Nigel Roberts, head theatre practitioner, at Birmingham Women’s and Children’s NHS Hospital Trust, provides an insight into a Delphi Study (round one), which has sought to understand current practice around the use of the WHO Surgical Safety Checklist and some of the challenges around implementation.
This article addresses information raised as part of a Delphi study of NHS hospital operating theatres in England. Through a combination of closed and open-ended questions, the aim of the first Delphi study round was to solicit specific information and views on how the World Health Organization’s Surgical Safety Checklist (SSC) is currently being used in the perioperative setting, as part of a strategy to reduce surgical ‘never events’. Operating theatre managers, matrons and clinical educators (that work on the frontline of surgical care and deliver the surgical safety checklist daily), were canvassed for their views and insights, as operating theatre experts.

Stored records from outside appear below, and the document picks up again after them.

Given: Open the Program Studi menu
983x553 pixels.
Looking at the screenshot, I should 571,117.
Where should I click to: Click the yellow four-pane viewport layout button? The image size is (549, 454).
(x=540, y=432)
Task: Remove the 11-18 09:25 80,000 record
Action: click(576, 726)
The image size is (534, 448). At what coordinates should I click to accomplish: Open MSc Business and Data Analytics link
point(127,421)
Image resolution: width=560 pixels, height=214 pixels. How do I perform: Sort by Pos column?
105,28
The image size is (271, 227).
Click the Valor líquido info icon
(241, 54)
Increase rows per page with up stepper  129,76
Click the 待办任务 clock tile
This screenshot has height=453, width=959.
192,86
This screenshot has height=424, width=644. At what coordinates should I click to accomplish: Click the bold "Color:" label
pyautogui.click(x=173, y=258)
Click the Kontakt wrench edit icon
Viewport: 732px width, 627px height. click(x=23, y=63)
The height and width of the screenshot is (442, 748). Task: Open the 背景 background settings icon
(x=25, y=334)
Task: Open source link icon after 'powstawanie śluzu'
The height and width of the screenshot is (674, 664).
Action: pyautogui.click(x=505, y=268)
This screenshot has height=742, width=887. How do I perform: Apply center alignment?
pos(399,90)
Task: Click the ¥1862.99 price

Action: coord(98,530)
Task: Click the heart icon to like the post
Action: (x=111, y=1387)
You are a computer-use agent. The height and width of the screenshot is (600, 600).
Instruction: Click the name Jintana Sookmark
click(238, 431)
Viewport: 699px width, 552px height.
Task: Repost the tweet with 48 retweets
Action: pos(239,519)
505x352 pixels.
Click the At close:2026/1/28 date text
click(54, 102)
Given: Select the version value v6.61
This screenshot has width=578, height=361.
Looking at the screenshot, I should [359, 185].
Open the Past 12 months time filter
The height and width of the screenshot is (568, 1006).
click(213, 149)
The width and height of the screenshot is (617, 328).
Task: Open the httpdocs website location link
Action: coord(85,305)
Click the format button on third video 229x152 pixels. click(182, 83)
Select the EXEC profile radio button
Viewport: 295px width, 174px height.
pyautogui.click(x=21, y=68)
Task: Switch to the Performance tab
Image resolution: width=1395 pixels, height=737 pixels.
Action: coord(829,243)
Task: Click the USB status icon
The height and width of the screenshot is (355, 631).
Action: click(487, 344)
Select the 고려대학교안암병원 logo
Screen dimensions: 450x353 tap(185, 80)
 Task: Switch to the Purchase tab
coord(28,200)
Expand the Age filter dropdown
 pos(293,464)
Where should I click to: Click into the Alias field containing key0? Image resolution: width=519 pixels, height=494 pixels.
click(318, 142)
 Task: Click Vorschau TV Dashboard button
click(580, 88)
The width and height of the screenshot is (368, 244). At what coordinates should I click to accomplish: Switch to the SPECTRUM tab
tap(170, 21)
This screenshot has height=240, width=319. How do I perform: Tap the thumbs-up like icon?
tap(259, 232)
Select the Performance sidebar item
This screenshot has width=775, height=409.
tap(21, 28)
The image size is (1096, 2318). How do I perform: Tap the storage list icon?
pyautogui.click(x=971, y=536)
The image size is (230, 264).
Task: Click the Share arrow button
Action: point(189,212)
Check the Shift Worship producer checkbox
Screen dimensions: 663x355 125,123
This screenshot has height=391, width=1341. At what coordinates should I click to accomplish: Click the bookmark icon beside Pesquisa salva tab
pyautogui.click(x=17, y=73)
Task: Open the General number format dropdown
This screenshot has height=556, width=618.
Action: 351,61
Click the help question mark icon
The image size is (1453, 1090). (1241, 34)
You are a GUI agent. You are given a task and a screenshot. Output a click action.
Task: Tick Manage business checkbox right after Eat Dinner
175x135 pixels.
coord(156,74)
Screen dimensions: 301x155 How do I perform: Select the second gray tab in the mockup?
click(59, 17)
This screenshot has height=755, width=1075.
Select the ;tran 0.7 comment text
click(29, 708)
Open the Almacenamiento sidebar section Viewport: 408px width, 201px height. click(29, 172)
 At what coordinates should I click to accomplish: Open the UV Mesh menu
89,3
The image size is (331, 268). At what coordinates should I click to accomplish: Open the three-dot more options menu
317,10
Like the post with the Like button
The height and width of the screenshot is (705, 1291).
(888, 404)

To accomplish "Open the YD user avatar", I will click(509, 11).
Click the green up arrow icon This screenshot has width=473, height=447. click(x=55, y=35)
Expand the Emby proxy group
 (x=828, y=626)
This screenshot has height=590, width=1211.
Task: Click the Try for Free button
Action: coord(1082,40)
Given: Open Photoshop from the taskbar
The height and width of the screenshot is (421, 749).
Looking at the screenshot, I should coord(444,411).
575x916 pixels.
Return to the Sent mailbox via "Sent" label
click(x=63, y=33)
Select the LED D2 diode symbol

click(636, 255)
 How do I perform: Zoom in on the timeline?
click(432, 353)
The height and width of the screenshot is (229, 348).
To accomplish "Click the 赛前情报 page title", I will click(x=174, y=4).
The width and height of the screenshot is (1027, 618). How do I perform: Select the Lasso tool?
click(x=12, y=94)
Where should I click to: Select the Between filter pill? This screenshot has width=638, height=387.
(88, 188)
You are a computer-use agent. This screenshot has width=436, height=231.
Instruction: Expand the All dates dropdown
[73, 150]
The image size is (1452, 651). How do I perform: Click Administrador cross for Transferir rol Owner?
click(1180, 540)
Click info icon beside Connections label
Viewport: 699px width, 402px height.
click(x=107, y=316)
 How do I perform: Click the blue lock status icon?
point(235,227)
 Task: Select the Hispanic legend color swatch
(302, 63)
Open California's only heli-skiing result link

Participants were from the seven regions identified by NHS England. The study revealed that the majority of Trusts do not receive formal training on how to deliver the SSC, checklist champions are not always identified, feedback following a ‘never event’ is usually given and that the de-brief is the most common step missed. While the intention is not to establish whether the lack of training, cyclical learning and missing steps has led to the increased presence of never events, it has facilitated a broader engagement in the literature, as well as highlighting some possible reasons why compliance has not yet been universally achieved. Furthermore, the Delphi study is intended to be an exploratory approach to inform a more in-depth doctoral research study intended to improve patient safety in the operating theatre, inform policy making and quality improvement.